The second plant, built by Sempra Energy, based in San Diego, meets California standards. It could conceivably have been built there, but at a greater cost to its owners, who would have to pay to offset what pollution it would create. All its 600 megawatts will go to California.

A megawatt is roughly enough electricity for up to 1,000 homes. The plants together can power more than one million California houses.

Don Felsinger, president of Sempra Energy Group Enterprises, said "we thought it was good business and it made environmental sense" to build its plant to California standards. It took only six months to license the plant; in California, it would have been two years, he said.

Like California, Mexico is facing an energy crunch. The country needs at least 29,000 more megawatts over the next decade, at an expected cost of $30 billion — money Mexico does not have.

The irony of exporting power when Mexicans need more — and when their electricity bills are doubling — is not lost on the populace. But support for the new plants among politicians is nearly total. Public opposition to the plants was muted by the fact that they were a done deal before the public knew anything about them.

"There is no right to know in Mexico," said Fernando Medina, a social scientist in Mexicali. "Even had we known these plants would be built, no social or political force could stop them."

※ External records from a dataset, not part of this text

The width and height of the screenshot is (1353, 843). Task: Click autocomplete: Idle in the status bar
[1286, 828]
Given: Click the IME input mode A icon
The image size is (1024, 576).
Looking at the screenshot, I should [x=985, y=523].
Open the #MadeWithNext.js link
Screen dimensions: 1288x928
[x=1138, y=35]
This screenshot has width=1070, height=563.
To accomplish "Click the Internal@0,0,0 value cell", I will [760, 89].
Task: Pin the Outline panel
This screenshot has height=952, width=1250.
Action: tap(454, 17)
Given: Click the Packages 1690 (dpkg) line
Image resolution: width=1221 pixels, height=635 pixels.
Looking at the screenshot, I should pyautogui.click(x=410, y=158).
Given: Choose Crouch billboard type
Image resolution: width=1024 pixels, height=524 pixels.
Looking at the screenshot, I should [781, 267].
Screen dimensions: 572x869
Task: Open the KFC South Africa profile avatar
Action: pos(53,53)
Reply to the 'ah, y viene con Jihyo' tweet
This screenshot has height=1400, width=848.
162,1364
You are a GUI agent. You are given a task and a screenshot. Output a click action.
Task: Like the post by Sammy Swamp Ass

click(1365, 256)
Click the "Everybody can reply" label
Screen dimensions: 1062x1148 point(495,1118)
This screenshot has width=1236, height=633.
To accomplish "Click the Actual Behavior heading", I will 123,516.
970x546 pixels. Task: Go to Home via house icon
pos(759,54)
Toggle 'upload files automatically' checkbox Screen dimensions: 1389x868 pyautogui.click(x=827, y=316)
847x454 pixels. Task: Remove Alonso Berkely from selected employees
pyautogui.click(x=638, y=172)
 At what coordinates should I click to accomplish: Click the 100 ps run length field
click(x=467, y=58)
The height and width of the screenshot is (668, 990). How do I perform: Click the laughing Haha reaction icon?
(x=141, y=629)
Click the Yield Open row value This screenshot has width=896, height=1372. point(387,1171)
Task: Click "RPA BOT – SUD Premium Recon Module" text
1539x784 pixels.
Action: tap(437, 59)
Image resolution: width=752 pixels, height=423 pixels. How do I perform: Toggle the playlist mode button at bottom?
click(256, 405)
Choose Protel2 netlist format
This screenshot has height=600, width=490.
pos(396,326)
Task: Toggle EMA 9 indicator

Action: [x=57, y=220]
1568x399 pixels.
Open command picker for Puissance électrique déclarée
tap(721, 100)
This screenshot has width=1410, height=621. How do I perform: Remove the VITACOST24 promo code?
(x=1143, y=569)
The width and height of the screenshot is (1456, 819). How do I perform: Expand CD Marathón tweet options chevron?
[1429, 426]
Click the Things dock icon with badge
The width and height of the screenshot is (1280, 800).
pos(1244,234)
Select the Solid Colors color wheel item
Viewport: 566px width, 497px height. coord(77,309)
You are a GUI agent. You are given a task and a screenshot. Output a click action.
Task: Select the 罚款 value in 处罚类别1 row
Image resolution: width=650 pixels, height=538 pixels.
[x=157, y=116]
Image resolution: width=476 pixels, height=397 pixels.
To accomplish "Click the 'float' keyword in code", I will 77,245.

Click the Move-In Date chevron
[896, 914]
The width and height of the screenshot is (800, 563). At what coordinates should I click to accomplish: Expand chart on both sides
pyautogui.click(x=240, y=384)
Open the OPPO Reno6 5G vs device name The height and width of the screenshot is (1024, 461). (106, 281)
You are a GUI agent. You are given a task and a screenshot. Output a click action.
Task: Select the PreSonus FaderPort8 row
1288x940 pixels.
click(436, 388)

Margarito Quintero, who like Mr. Medina teaches at the Autonomous University of Baja California, said: "There are no laws in Mexico to limit these plants. Their existence is a reflection of the inequalities between the two countries."

The plants will pollute the air and the water in California's Imperial Valley, a heavily Hispanic region north of Mexicali, according to local officials. But they appear exempt from the environmental laws of the United States.

"Our Department of Energy said this project is not going to have any environmental impact, and we were screaming, saying, `That's garbage, of course it will,' " said Steve Birdsall, director of the Imperial County Air Pollution Control District.

He said the InterGen plant would send more than 3,800 tons of pollutants a year into the air (Sempra's smaller plant will emit one-tenth that much). And he assailed InterGen for ignoring California standards.

"They are the epitome of corporate arrogance," he said. "They have not been honest with us."

At InterGen, John Foster, a senior vice president, said his company had been "honest and straightforward." He said InterGen might even retrofit its plant to comply completely with California standards, assuming consumers would help pay the added cost of up to $20 million.

He said the key to building more plants in Mexico to serve the United States — "a great idea" — was to harmonize the two nations' environmental laws.

"Then everybody would be playing by the same rules," he said.

In Mexicali, so close to the United States and yet so far, people who live next to the plants accept them with a fatalistic shrug.

Elisabeth Figueroa, 31, started work this week as an office cleaner at the InterGen plant, making $2 an hour on a month-to-month contract. "We need the light and electricity around here, but most of it is going north," she said. "And we know it will be bad for the environment, but we need the work.

"Maybe it's unjust," she said. "But we Mexicans are used to injustice."